> Data records:
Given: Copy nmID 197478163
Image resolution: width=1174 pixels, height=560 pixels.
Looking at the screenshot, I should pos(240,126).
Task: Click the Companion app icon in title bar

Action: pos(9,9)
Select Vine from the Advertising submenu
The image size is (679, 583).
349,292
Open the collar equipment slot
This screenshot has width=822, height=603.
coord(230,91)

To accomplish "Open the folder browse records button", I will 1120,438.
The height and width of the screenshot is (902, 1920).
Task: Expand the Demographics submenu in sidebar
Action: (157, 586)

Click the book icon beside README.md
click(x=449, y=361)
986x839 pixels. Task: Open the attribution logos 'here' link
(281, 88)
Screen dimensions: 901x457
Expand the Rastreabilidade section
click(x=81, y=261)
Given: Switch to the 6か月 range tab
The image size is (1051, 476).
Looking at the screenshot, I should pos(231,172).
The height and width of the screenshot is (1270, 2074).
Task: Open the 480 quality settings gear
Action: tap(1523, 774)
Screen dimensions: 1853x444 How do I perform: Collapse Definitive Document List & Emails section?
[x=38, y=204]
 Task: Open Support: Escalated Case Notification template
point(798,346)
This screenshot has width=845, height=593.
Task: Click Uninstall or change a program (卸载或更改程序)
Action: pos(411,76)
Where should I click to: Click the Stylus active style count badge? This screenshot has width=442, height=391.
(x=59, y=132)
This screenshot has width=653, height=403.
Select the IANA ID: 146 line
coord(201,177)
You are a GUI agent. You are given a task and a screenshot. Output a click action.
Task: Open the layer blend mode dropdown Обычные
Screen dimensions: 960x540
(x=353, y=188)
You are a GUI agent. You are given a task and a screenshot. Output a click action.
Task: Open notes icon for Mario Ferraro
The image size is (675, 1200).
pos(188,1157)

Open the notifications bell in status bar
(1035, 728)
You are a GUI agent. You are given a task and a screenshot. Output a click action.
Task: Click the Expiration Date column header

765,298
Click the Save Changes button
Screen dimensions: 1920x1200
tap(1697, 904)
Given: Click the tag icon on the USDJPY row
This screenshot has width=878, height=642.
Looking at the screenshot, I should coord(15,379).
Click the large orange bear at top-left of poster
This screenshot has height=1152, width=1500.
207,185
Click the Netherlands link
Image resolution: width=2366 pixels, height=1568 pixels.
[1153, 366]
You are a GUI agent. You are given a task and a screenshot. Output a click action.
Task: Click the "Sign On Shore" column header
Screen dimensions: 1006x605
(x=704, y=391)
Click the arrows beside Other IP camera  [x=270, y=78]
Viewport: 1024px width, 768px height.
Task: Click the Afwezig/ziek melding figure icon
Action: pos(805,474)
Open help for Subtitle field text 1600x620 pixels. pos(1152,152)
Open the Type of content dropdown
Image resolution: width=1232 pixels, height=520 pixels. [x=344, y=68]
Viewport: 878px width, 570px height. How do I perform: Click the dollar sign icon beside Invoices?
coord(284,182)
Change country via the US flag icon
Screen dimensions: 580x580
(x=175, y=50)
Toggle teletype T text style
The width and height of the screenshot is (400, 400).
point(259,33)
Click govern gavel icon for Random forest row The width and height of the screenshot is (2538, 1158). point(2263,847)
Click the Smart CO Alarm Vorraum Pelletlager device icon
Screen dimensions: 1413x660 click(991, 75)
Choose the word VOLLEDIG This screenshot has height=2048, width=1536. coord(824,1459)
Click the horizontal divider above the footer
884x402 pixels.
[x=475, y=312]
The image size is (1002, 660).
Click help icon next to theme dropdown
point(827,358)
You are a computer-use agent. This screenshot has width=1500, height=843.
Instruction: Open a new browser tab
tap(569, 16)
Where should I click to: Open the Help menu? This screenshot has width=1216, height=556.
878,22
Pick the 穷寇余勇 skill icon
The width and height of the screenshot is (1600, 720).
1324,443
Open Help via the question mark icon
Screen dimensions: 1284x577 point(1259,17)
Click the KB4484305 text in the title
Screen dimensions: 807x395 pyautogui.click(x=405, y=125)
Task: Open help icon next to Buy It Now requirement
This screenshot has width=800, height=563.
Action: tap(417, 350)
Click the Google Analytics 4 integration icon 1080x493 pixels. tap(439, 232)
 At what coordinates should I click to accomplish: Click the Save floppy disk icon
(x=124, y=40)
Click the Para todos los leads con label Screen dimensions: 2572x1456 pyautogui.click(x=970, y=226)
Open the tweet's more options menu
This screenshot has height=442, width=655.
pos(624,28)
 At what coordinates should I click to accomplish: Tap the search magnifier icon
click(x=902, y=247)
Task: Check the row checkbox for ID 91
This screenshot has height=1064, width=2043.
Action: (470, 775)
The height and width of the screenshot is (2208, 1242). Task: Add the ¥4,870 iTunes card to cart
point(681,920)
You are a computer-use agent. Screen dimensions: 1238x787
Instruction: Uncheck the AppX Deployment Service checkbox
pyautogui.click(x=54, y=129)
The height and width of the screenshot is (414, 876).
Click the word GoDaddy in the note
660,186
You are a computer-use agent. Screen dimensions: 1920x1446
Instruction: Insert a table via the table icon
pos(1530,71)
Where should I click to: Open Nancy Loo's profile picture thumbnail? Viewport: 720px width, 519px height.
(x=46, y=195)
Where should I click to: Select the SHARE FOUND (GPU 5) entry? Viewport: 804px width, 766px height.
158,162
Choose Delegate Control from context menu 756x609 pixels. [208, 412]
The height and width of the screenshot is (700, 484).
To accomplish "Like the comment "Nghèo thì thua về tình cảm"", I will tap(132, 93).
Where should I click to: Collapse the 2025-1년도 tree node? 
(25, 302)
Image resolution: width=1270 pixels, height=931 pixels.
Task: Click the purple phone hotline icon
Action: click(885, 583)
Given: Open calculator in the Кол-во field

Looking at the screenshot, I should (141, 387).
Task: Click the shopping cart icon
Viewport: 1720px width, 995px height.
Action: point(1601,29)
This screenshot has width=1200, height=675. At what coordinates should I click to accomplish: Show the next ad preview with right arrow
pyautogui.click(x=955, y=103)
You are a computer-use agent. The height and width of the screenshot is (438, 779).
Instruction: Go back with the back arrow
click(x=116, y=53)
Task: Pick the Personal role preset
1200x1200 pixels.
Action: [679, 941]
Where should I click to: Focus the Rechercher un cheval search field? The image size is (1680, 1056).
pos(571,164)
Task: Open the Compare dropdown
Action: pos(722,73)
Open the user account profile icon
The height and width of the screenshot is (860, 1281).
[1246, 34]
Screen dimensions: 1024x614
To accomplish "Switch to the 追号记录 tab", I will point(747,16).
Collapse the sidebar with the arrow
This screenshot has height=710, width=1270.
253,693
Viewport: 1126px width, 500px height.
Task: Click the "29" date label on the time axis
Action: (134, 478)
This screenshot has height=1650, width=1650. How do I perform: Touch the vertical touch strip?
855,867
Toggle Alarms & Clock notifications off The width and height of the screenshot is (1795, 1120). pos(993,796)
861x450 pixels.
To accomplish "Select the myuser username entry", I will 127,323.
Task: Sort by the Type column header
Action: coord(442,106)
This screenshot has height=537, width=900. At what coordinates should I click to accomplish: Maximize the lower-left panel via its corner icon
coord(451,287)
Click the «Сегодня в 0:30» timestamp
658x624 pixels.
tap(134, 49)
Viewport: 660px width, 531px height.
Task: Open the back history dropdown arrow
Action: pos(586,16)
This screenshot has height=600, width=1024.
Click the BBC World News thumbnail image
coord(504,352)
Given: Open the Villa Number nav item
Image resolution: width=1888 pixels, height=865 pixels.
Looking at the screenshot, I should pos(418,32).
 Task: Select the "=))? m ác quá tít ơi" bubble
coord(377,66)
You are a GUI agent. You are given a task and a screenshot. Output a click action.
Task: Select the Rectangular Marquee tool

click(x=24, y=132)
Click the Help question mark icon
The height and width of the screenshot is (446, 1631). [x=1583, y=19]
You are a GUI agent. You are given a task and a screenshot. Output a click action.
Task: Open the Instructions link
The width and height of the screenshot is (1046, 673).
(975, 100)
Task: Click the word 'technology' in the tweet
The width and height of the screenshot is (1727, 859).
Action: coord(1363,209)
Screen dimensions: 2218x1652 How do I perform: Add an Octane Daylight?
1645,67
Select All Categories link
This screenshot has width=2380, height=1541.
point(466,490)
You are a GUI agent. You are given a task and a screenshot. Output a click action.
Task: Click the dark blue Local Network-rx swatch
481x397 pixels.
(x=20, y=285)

> To be done: Write out the lines of the records as a numbered list, from the line containing "Where should I click to: Select" up to and including the line containing "Action: point(1601,29)". Leave out blank lines.

> Solution to the problem:
1. Where should I click to: Select the SHARE FOUND (GPU 5) entry? Viewport: 804px width, 766px height.
2. 158,162
3. Choose Delegate Control from context menu 756x609 pixels. [208, 412]
4. The height and width of the screenshot is (700, 484).
5. To accomplish "Like the comment "Nghèo thì thua về tình cảm"", I will tap(132, 93).
6. Where should I click to: Collapse the 2025-1년도 tree node? 
7. (25, 302)
8. Image resolution: width=1270 pixels, height=931 pixels.
9. Task: Click the purple phone hotline icon
10. Action: click(885, 583)
11. Given: Open calculator in the Кол-во field
12. Looking at the screenshot, I should (141, 387).
13. Task: Click the shopping cart icon
14. Viewport: 1720px width, 995px height.
15. Action: point(1601,29)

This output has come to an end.